The standard annealing schedule for this QPU is shown in
:numref:`Figure %s <annealing-schedule-adv4>`.
.. figure:: ../_images/annealing-schedule-adv4.png
:name: annealing-schedule-adv4
Standard annealing schedule for the QPU, showing energy changes
as a function of scaled time.
DAC Quantization Effects
------------------------
.. ice 3
The on-QPU digital-analog converters (DACs) that provide the user-specified
:math:`h` and :math:`J` values have a finite quantization step size.
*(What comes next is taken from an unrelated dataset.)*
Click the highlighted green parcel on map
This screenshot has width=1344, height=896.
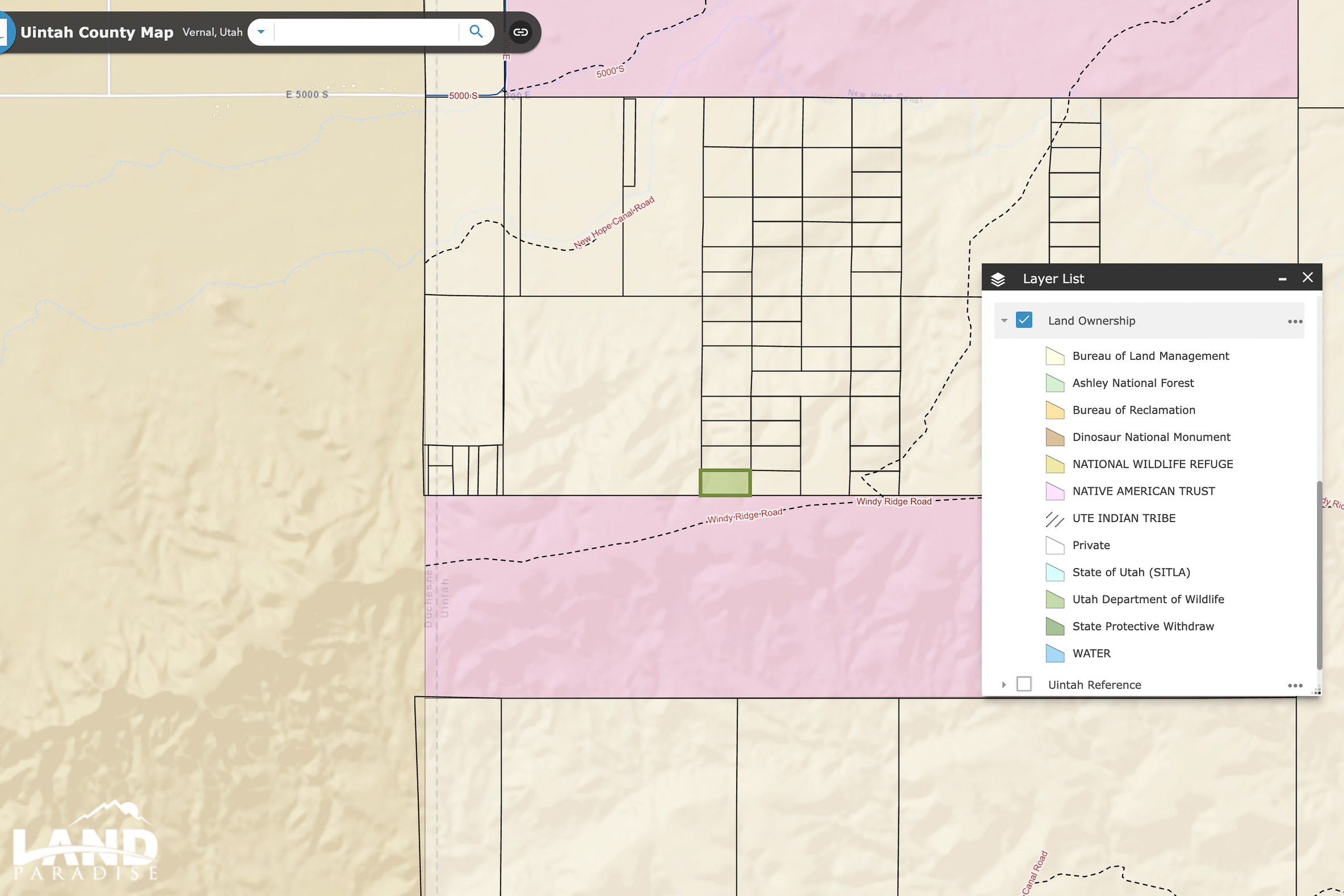(x=725, y=483)
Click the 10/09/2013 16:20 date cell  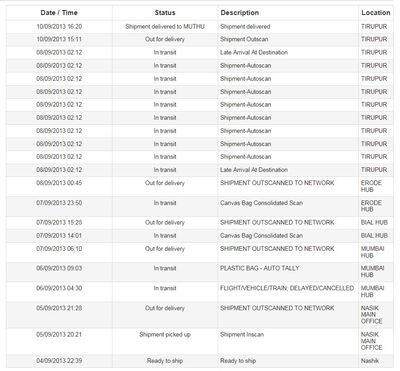pyautogui.click(x=59, y=27)
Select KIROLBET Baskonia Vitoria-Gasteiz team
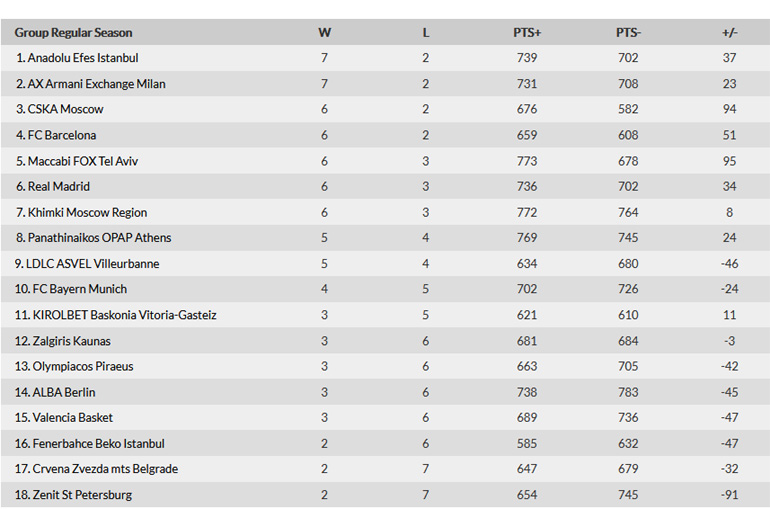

That step
size depends on the value of the :math:`h` and :math:`J` applied because the
response to the DAC output is nonlinear.
:numref:`Figure %s <ip-comp-dac-quantization-adv4>` and
:numref:`Figure %s <co-dac-quantization-adv4>` show the effects of the DAC
quantization step for the DACs controlling the :math:`h` and :math:`J` values,
respectively, for this system.
.. figure:: ../_images/ip-comp-quantization-error-adv4.png
:name: ip-comp-dac-quantization-adv4
Typical quantization on the :math:`h` DAC control.
.. figure:: ../_images/coupler-quantization-error-adv4.png
:name: co-dac-quantization-adv4
Typical quantization on the :math:`J` DAC control.